What I’d like to address first is the theoretical foundation
of a geopolitical strategy. There are certain
guiding principles that should enter into any rational discussion of
geopolitical strategy. Let’s examine
them.
Principle #1 -
Natural (God given) Rights. This is
the very foundation of our country - that we are blessed by our creator with
certain rights that do not derive from any government. In fact, the job of the government is to
secure, respect, and protect those rights.
The same holds true for every person and every country in the
world. Those countries that have
governments that do not protect and respect those rights are, by definition, evil
and must, in the due course of history, be eliminated.
This leads us to directly recognize the second principle.
Principle #2 – Not
all countries are equal. There are
good countries and there are bad countries.
This immediately establishes that there are behaviors which we, as a
country, should aspire to and others which we should be avoiding. We must hold other countries to these same standards
of behavior. This also immediately
eliminates the misguided notion that all countries are equal and deserve to be
treated on equal footing. They are not
all equal and they do not all deserve to be treated equally.
Recognizing this reality, we now need to understand why it
matters. It matters because there is an
ideal world which we are striving for.
This leads us directly to the third principle.
Principle #3 – The ultimate
goal is a cooperative, mutually beneficial, world community. Those countries who will not abide by the
community rules must be prevented from acting in, and negatively affecting, the
rest of the world community. This
establishes our right to act against those countries. A simple analogy is a neighborhood community
that sees a criminal gang attempting to move in. The community is striving for a peaceful,
cooperative environment and the means to do so is by adhering to standards of behavior,
both legal and moral (mainly moral; the
legal flows from the moral). A criminal
gang flouts those standards and, in so doing, degrades the effort and results
of the community. Therefore, the
community has the right to reject the gang and act against them. Similarly,
countries that do not follow the rules and standards of the world community
are, by definition, immature and/or evil and we have the right, indeed
obligation, to act against them and correct their behavior.

-*-*-

*SHORT PROBLEM*
Return, word for word, the part of the geopolitical strategy text starting with "Principle #2 –" and going on through "are striving for.".

Records from a dataset
-*-*-

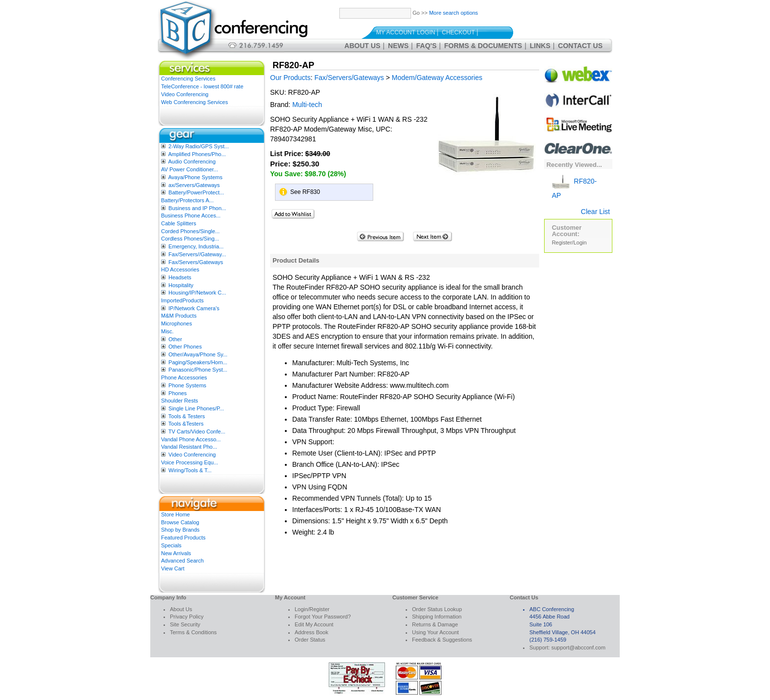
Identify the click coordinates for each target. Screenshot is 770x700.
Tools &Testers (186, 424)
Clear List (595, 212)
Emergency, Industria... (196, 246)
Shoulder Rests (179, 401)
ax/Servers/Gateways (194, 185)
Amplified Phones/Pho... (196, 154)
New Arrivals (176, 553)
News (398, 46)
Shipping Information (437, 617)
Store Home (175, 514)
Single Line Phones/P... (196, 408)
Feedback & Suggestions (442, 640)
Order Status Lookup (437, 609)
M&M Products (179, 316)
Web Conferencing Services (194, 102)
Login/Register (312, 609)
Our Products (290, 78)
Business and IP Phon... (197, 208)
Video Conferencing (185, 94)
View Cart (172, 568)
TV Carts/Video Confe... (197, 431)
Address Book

-*-*-

*FINAL RESULT*
Principle #2 – Not
all countries are equal. There are
good countries and there are bad countries.
This immediately establishes that there are behaviors which we, as a
country, should aspire to and others which we should be avoiding. We must hold other countries to these same standards
of behavior. This also immediately
eliminates the misguided notion that all countries are equal and deserve to be
treated on equal footing. They are not
all equal and they do not all deserve to be treated equally.
Recognizing this reality, we now need to understand why it
matters. It matters because there is an
ideal world which we are striving for.